In my implementation, I followed the below steps:

  1. Split the data randomly into 80 (train and validation), 20 (test with unseen data).
  2. Run cross-validation on 80% of the data, which will be used to train and validate the model. 
  3. Get the optimal threshold after running the model on the validation dataset according to the best accuracy at each fold iteration.
  4. Store the best accuracy and the optimal threshold resulting from the fold iterations in a dataframe.
  5. Find the best threshold (the one that has the highest accuracy) and use it as a cutoff when testing the model against the test dataset.

Note: ROC is usually the best method to be used to find an optimal ‘cutoff’ probability, but for sake of simplicity, i am using accuracy in the code below.  

The below cross_validation method will:

  1. Create a ‘perf‘ dataframe that will store the results of the testing of the model on the validation data.
  2. Use the createFolds method to create nbfolds number of folds.
  3. On each of the folds:
    • Train the model on k-1 folds
    • Test the model on the remaining part of the data
    • Measure the accuracy of the model using the performance method.
    • Add the optimal threshold and its accuracy to the perf  dataframe.
  4. Look in the perf dataframe for optThresh – the threshold that has the highest accuracy.
  5. Use it as cutoff when testing the model on the test set (20% of original data).
  6. Use F1 score to measure the accuracy of the model.
library(ROCR)
cross_validation = function(nbfolds, split){
 perf = data.frame()
 #create folds
 folds = createFolds(split$trainset$survived, nbfolds, list = TRUE, returnTrain = TRUE)

#loop nbfolds times to find optimal threshold
 for(i in 1:nbfolds)
   {
      #train the model on part of the data
      model = glm(survived~., data=split$trainset[folds[[i]],], family = "binomial")

      #validate on the remaining part of the data
      probs = predict(model, type="response", newdata = split$trainset[-folds[[i]],])

      #Threshold selection based on Accuracy
      #create a prediction object based on the predicted values
      pred = prediction(probs,split$trainset[-folds[[i]],]$survived)

      #measure performance of the prediction
      acc.perf = performance(pred, measure = "acc")

      #Find index of most accurate threshold and add threshold in data frame
      ind = which.max( slot(acc.perf, "y.values")[[1]] )
      acc = slot(acc.perf, "y.values")[[1]][ind]
      optimalThreshold = slot(acc.perf, "x.values")[[1]][ind]
      row = data.frame(threshold = optimalThreshold, accuracy = acc)

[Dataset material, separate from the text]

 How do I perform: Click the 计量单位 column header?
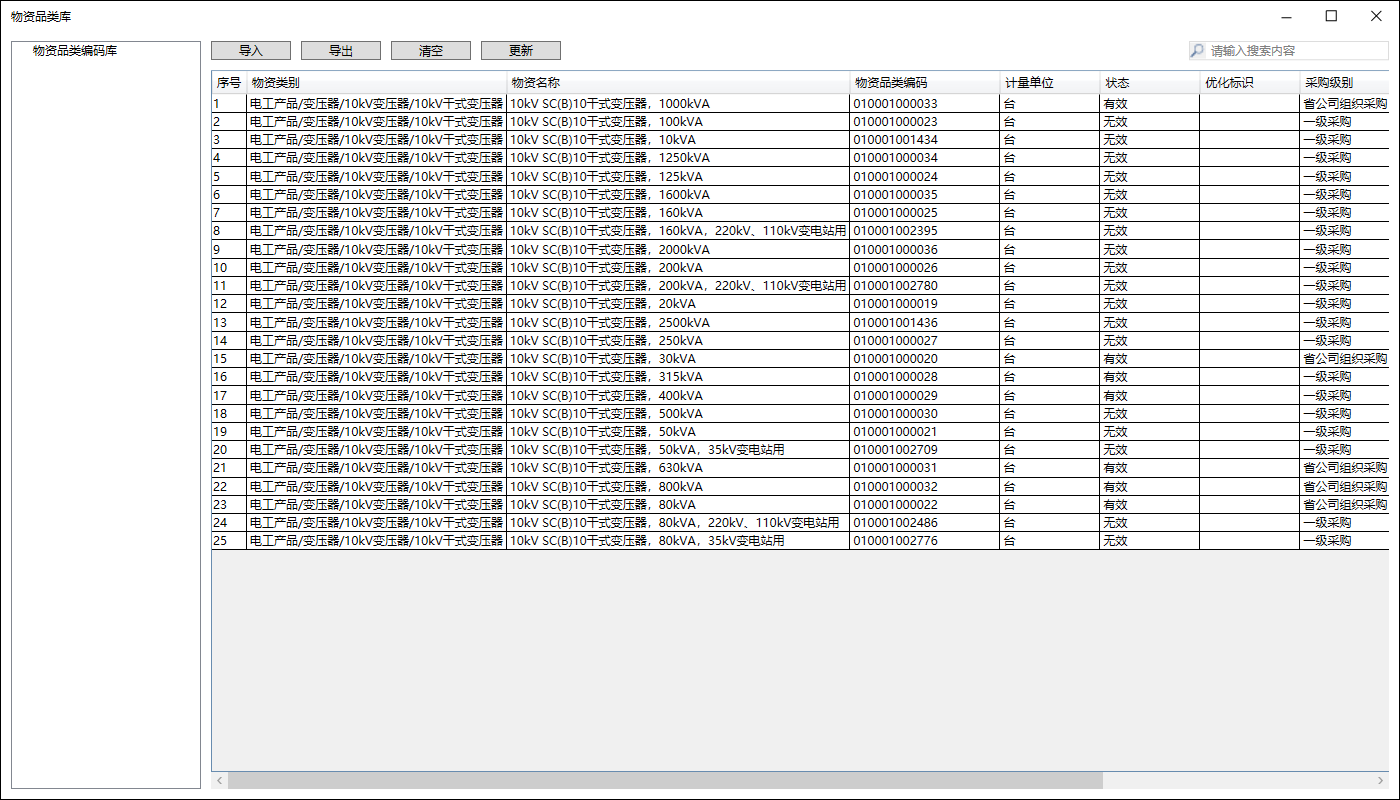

      #Store the best thresholds with their performance in the perf dataframe
      perf = rbind(perf, row)
   }

 #Get the threshold with the max accuracy among the nbfolds and predict based on it on the unseen test set
 indexOfMaxPerformance = which.max(perf$accuracy)
 optThresh = perf$threshold[indexOfMaxPerformance]
 probs = predict(model, type="response", newdata = split$testset)
 predictions = data.frame(survived=split$testset$survived, pred=probs)
 T = table(predictions$survived, predictions$pred > optThresh)
 F1 = (2*(T[1,1]))/((2*(T[1,1]))+T[2,1]+T[1,2])
 F1
}

Then, if we run this method 100 times we can measure our max model accuracy when using cross-validation:


# Feature selection method
easyFeatureSelection = function(split) {
corrs = abs(cor(split$trainset)[1,])
toKeep = corrs[corrs > 0.1 & !is.na(corrs)]
split$trainset = subset(split$trainset, select=names(toKeep))
split$testset = subset(split$testset, select=names(toKeep))
split
}

# Perform cross validation
for(i in 1:100){
 #split the data into 80-20
 split = splitdf(df, i, 0.8)
 #perform feature selection at each iteration on the training data
 split = easyFeatureSelection(split)
 #get optimal performance from 10 folds at each iteration
 performance = cross_validation(10, split)
}

 

screen-shot-2017-03-03-at-11-30-25-am.png

We can see that we have a maximum performance of about 0.885 when using the accuracy method for threshold selection, which is not bad at all, taking into consideration that the model is being tested on unseen data.